Tuesday, April 29, 2014
Oral arguments heard on warrantless searches before SCOTUS today; what about Faraday bags?
I recall being stopped by a cop near Chicago on Labor Day 1997 for speeding. He let me go without a ticket, and noticed my authored books in the back seat (I was driving to Minneapolis to move). He felt reassured that a writer like me wouldn’t have drugs or weapons. I thought that was whimsical.

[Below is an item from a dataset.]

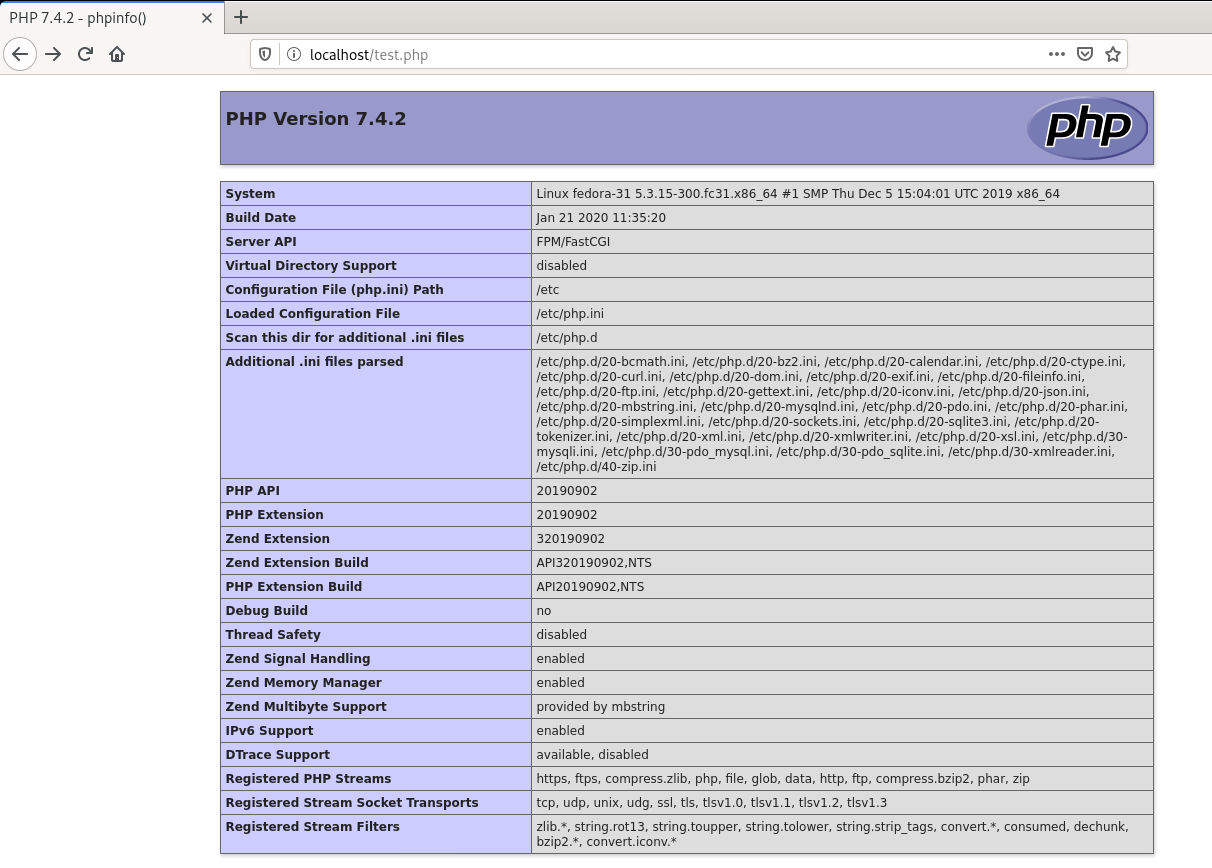Click the Thread Safety disabled entry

The cases before the Supreme Court today (U.S. v. Wurie and Riley v. California) are thought to have major implications for civil liberties in search and seizure law regarding cell phones, and perhaps laptops, notebooks and tablets, regarding whether police officers need a warrant or what kind of legal standard of cause they should meet before making a search. The issues are laid out by Jeff John Roberts on Gigaom here. He mentions the use of Faraday bags to scan the devices safely, as explained here. The Faraday bag issue is interesting because Faraday cages or protection could protect electronic equipment in case of an EMP attack. Faraday bags can be used to preserve evidence on cell phones without fully searching them.
The Volokh Conspiracy discusses the case (and the “Robinson rule” v. a computer specific rule) in an article by Orin Kerr, link here.
I wouldn’t have been too happy with having to surrender my computers in transit for a routine traffic stop.